Tradisi Gerebek Besar di Solo (foto: antarafoto.com)

Tradisi kedua yaitu Gongso Keraton atau sering juga disebut Gerebek Maulid. Penyelenggaraannya dimulai setiap tanggal 6 penanggalan Jawa. Dua gamelan yang berasal dari keraton dikeluarkan, lalu di simpan selama enam hari di Guntur Madu dan Guntur Sari yang terletak di dekat gerbang masuk Masjid Agung Surakarta. Enam hari kemudian pada tanggal 12 Jawa pada saat Maulid Nabi, gamelan tersebut akan dimasukkan lagi ke dalam Keraton, dan dilanjutkan dengan tradisi Gunungan.  Agenda Gunungan dilakukan tiga kali dalam satu tahun yaitu pada saat tradisi Gerebek besar, Maulud, dan Kebo Bule.

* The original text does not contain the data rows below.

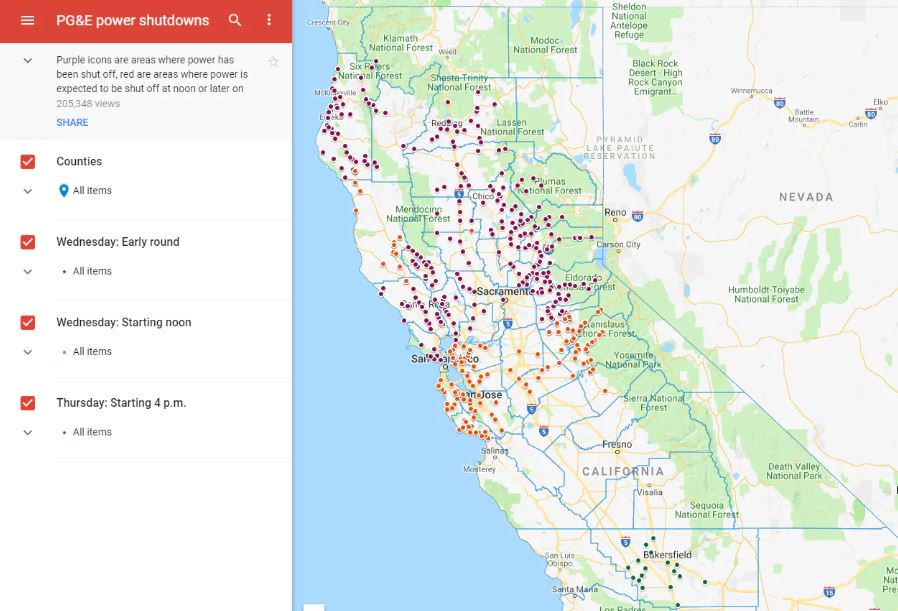Toggle the Wednesday: Early round checkbox
This screenshot has height=611, width=898.
28,242
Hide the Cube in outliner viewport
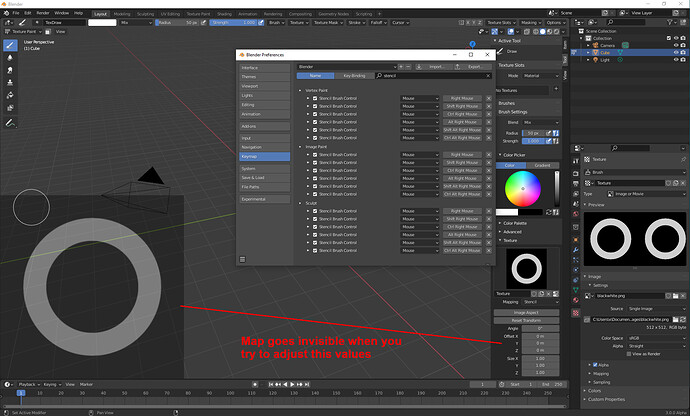The width and height of the screenshot is (690, 416). click(x=676, y=52)
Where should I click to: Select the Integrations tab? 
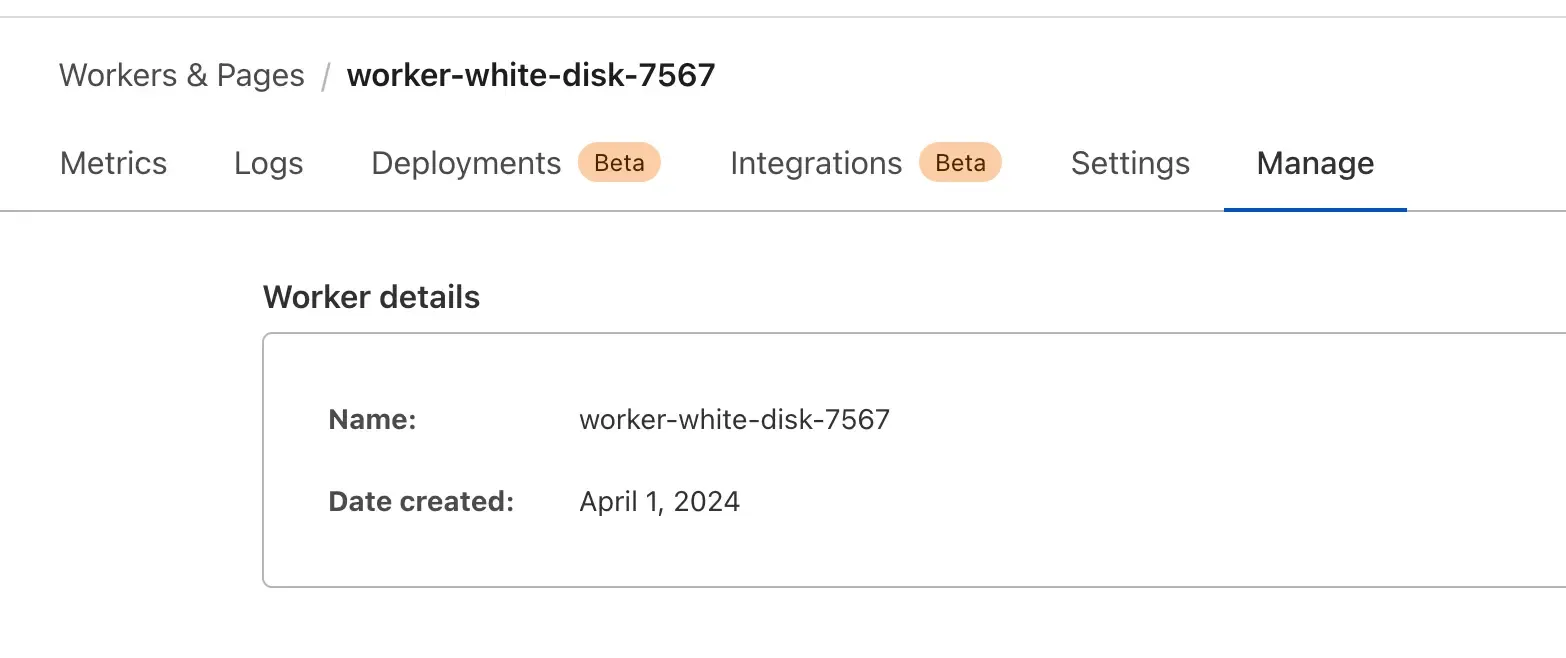click(816, 163)
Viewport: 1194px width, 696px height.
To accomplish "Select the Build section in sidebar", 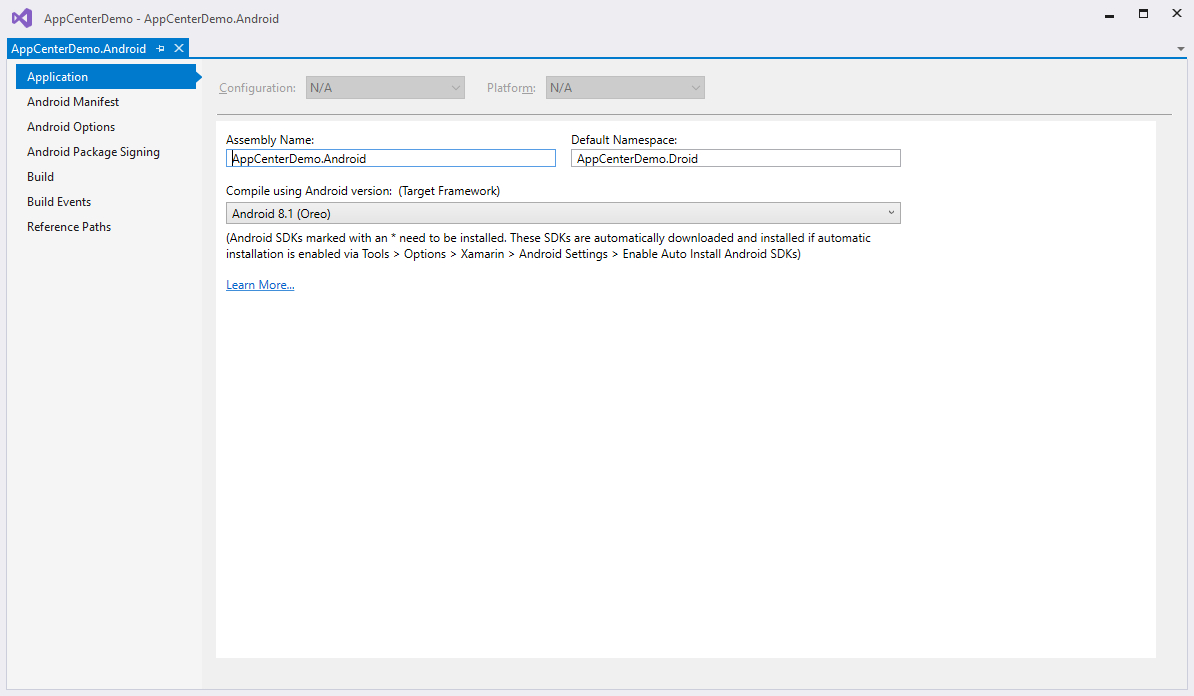I will click(41, 177).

Kebo Bule merupakan acara tradisi tahunan terakhir yang di selenggarakan oleh pihak masjid. Tradisi ini dilaksanakan setiap tanggal 1 suro. Rangkaian acara diwali dengn membersihkan benda-benda pusaka. Setelah itu kebo (kerbau) dibawa keliling mengitari wilayah komplek masjid beriringan dengan benda pusaka yang telah dibersihkan. Warga sekitar percaya kotoran kerbau pada acara tersebut akan membawa keberkahan.

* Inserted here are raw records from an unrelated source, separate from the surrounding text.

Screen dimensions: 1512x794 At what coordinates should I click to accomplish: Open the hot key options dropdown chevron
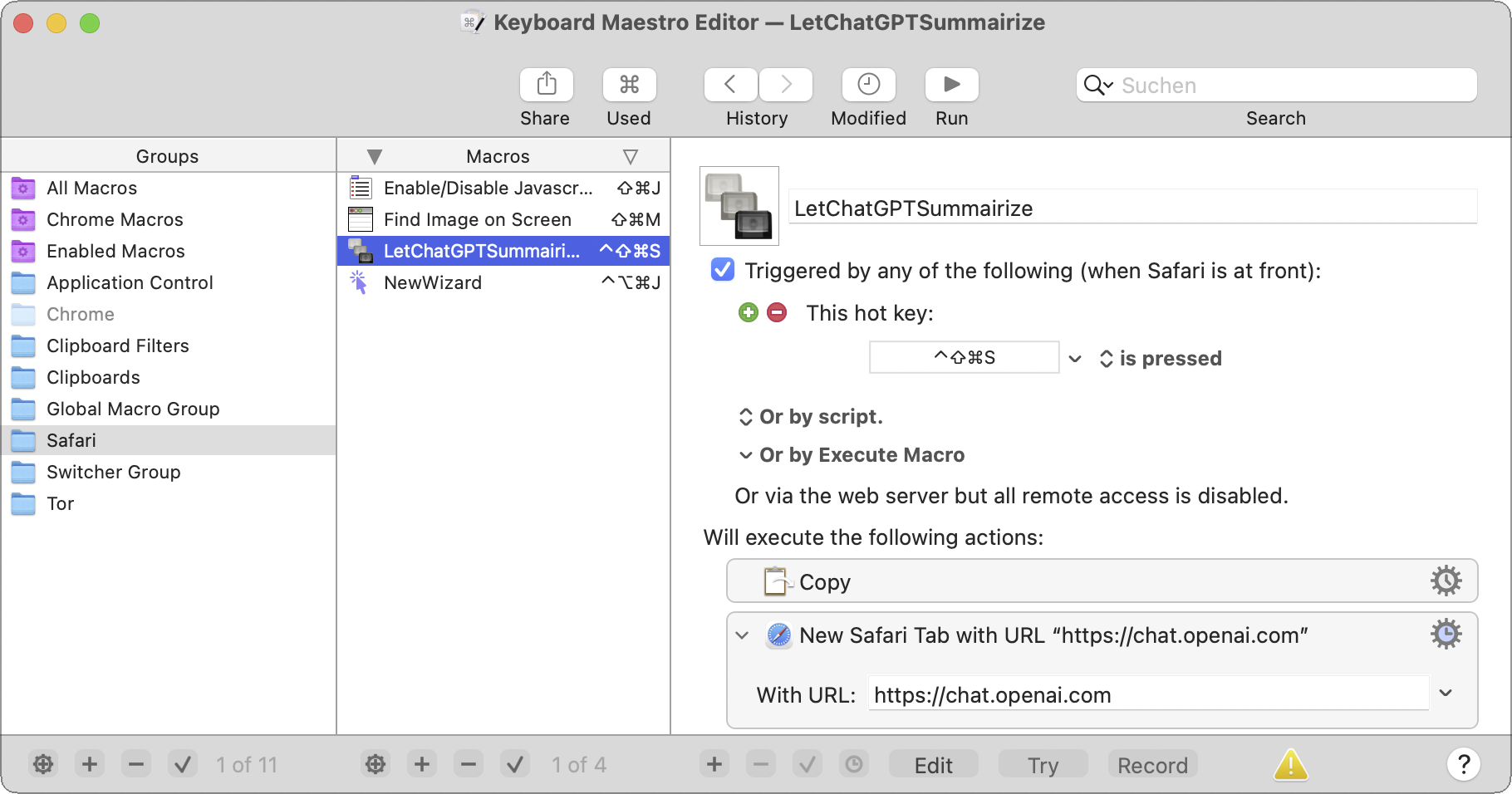(1075, 359)
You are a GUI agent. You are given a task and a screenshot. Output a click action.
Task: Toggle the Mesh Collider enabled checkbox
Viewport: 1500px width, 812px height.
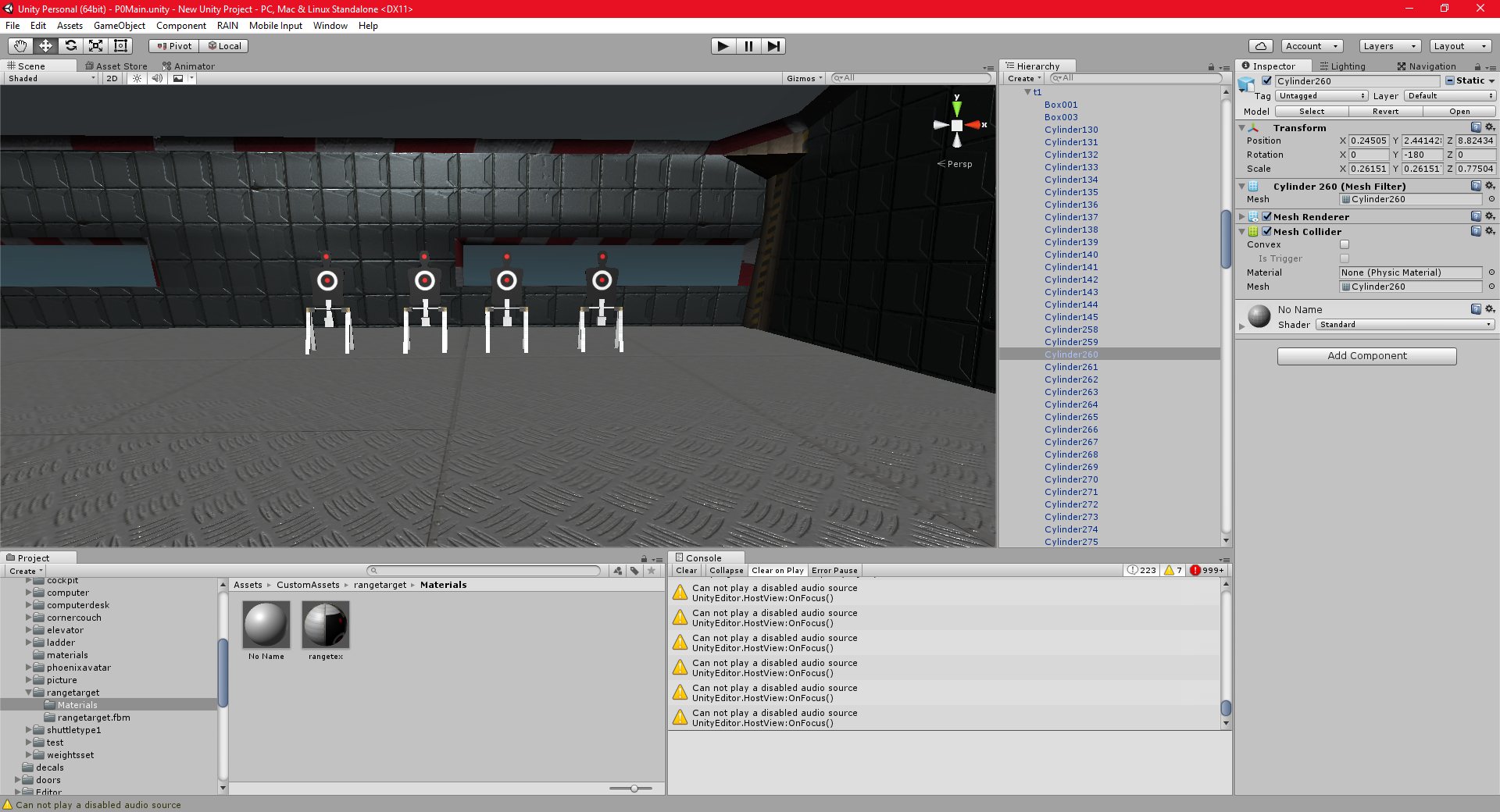point(1267,231)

Hal tersebut diketahui juga oleh orang-orang dari berbagai wilayah, sehingga setiap dilaksanakan acara Kebo Bule, mereka akan datang mencari berkah karena kotoran tersebut dipercaya akan membawa rejeki dan panen besar apabila mereka membawanya ke rumah, ataupun lahan sawah yang dimiliki. Acara tersebut dinamakan Kebo Bule karena kerbau yang digunakan berwarna putih. “Tradisi yang ada, sudah ada sejak awal Keraton dibangun. maka harus dilestarikan dengan tetap menyelenggarakannya setiap tahun agar tradisi tersebut tidak hilang dimakan zaman,” tutur Iskandar (57), pengunjung Masjid Agung Surakarta. (Salma Annisa)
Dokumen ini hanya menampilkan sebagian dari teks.